New Orleans is often claimed to be jazz’s birthplace. While that point may be arguable to some, it was definitely, if not the birthplace, then the all important incubator. Being an active seaport and a multi cultural way station, it was the perfect place for an art form that would incorporate so many diverse elements.  Initial jazz bands were largely an entertainment phenomenon. Typified by the brass bands such as could be found playing dances, bars and other colorful places in the Storyville area of New Orleans. The structure of this early music was very simple, a specific rhythm was set up and people would shake their thing on the dance floor or march down the streets in a funeral procession. Slowly, soloists and their distinctive voices started creeping into the music, playing a more prominent part and serving as catalyst for the arrangements to reach for more complexity.  

 Kid Ory (1886-1973) and Joe “King” Oliver (1885-1939) were among the first star soloists, hot on their heels was Louis Armstrong (1901-1971) and Bix Beiderbecke (1903-1931). Their innovations brought jazz closer to the art form as we today know it. The tempos and rhythms still strongly emphasized dancing, but now too there were the beginnings of more formalized arrangements for the band.  

 Like the music itself, several things went into creating “The Jazz Age” which was to last, roughly a decade, providing a soundtrack for the 1920’s. At this time Chicago began to attract many southern state African Americans, musicians among them, with the promises of work. All the initial progenitors of jazz soon found themselves in Chicago serving residency at its various clubs. Earl Hines, Sidney Bechet and Jelly Roll Morton all found themselves working this city. They started to gain a wider recognition through records they were now able to cut, bringing jazz to the national consciousness.  
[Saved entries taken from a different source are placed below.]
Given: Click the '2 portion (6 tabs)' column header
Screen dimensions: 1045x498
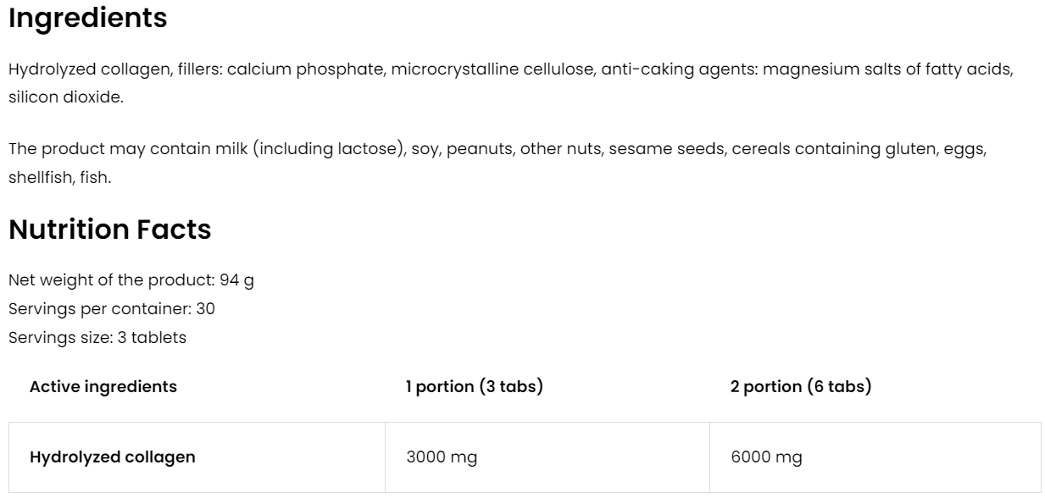Looking at the screenshot, I should [800, 387].
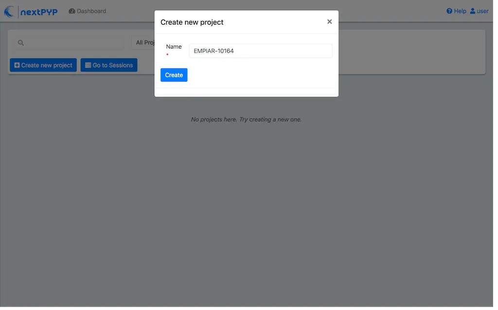Click the Go to Sessions button
The image size is (498, 310).
tap(109, 65)
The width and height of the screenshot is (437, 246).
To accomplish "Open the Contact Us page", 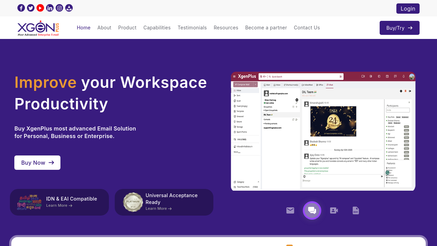I will (x=307, y=28).

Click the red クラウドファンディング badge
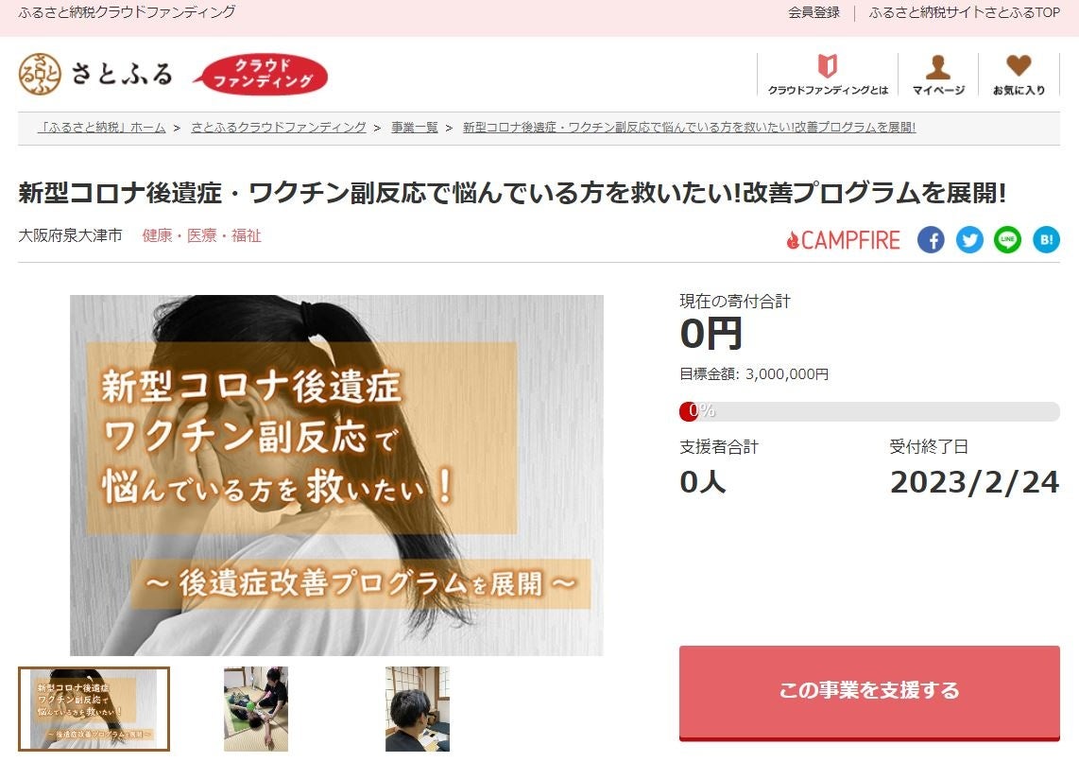click(261, 75)
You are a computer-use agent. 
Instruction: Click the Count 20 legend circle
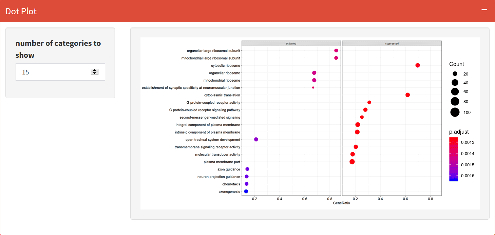point(455,74)
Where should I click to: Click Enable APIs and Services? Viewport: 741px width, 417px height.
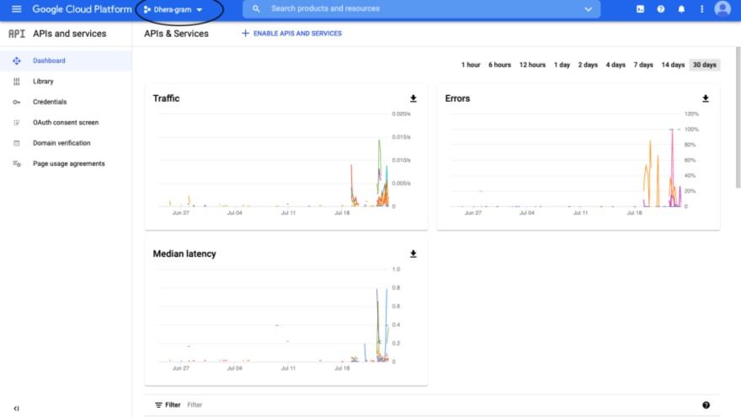pyautogui.click(x=291, y=34)
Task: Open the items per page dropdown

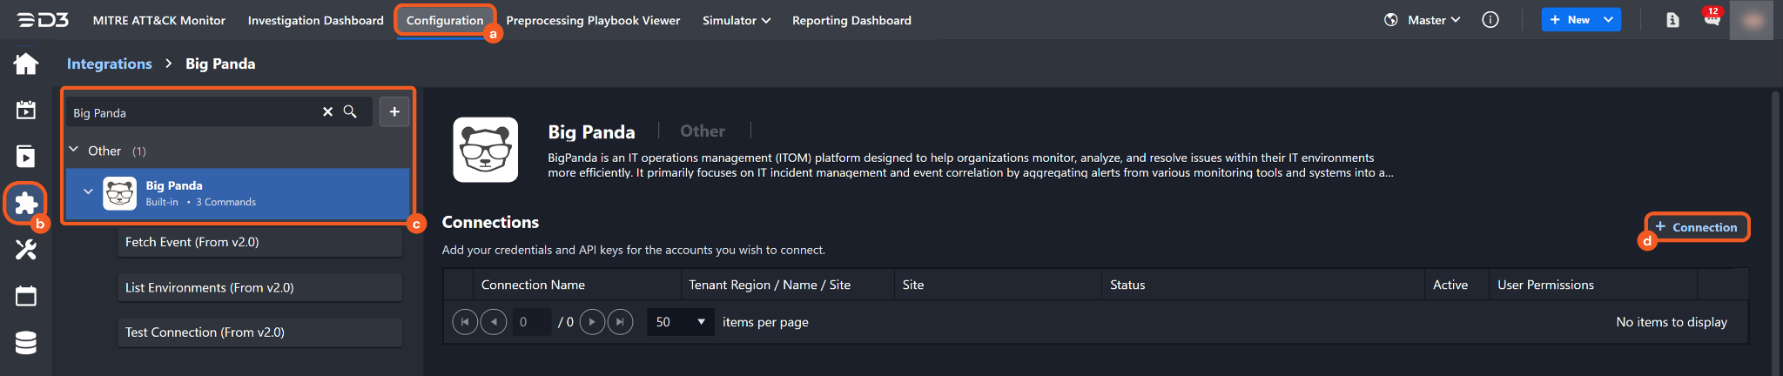Action: click(680, 322)
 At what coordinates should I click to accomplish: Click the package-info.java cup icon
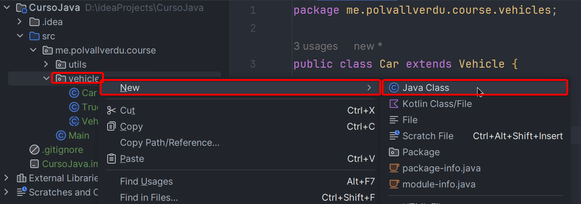[393, 168]
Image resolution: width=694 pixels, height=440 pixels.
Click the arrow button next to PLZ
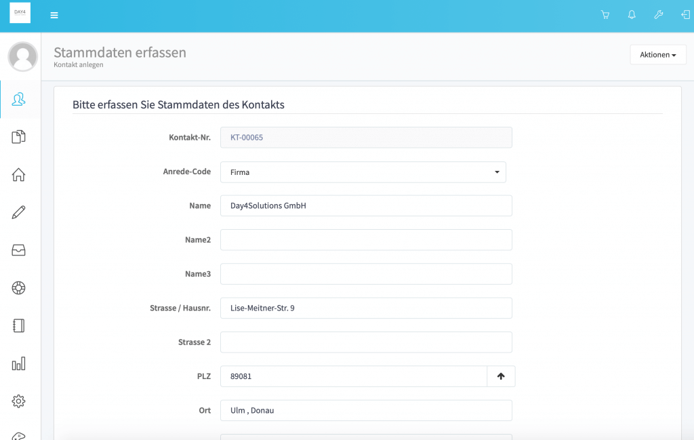(501, 376)
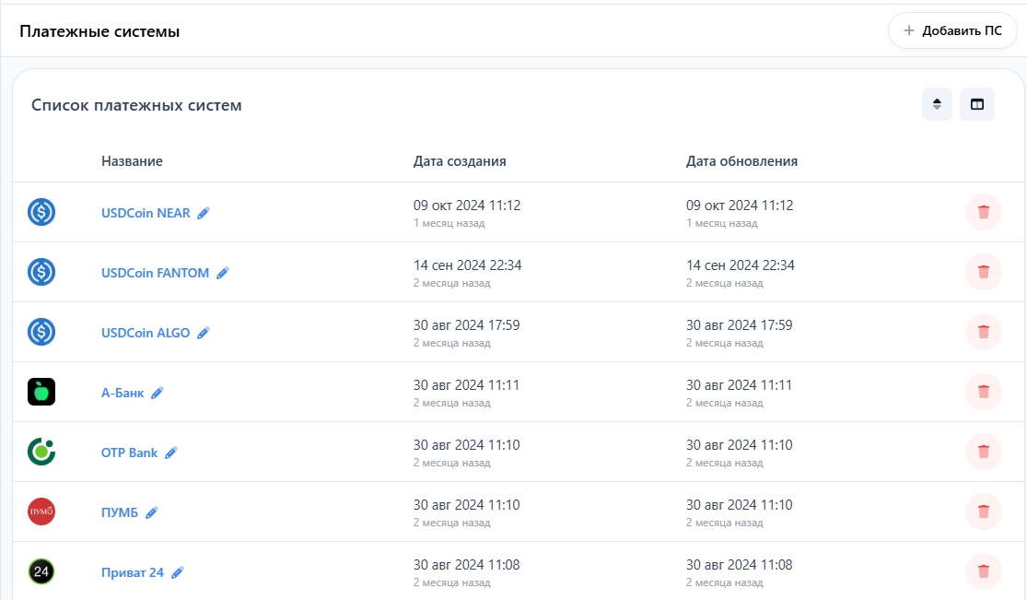
Task: Open the OTP Bank link
Action: (129, 453)
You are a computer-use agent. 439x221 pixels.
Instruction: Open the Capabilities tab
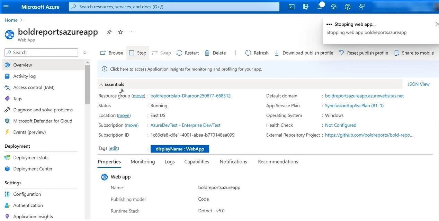coord(196,161)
 The First World War had ended there was a collective sense of relief and the need to celebrate. Almost mirroring aspects of the Italian Futurists movement, anything which was mechanical was modern, which became a byword for good. The entire country seemed caffeinated and the rhythms of this hot jazz gave cause to create kinetic sculptures on the dance floor. Just as instrumental soloists had crept into jazz, further evolving it, so now too did vocalists. For such early singers as Bessie Smith, Ethel Waters and Ma Rainey, there were innuendos, slang and amusing anecdotes for people to keep up on if they wanted to be hip. The number of musicians in an ensemble now also increased. Pop music was the dance music, almost every song seemed to have a dance for it, the Charleston, The Lindy Hop (created in the Savoy ballroom and named after Charles Lindbergh who was first to cross the Atlantic Ocean, solo flight) the fox trot, et al. Not everyone in the country had places they could go to check out the latest dances. Records began being made with increased frequency and radio shows broadcasting from the various ballrooms also got their start around this time.  Coatrooms at all the clubs now had corset checks too, so the bob haired flappers could dance unencumbered. Everyone was geared up to attend a big party that was far too good to last.  With the brilliance of a shooting star, it was over, gone. The era had gotten its Jazz Age moniker from the writings of F. Scott Fitzgerald whose roman a clefs and own biography perhaps paint one of the most memorable pictures of the age.  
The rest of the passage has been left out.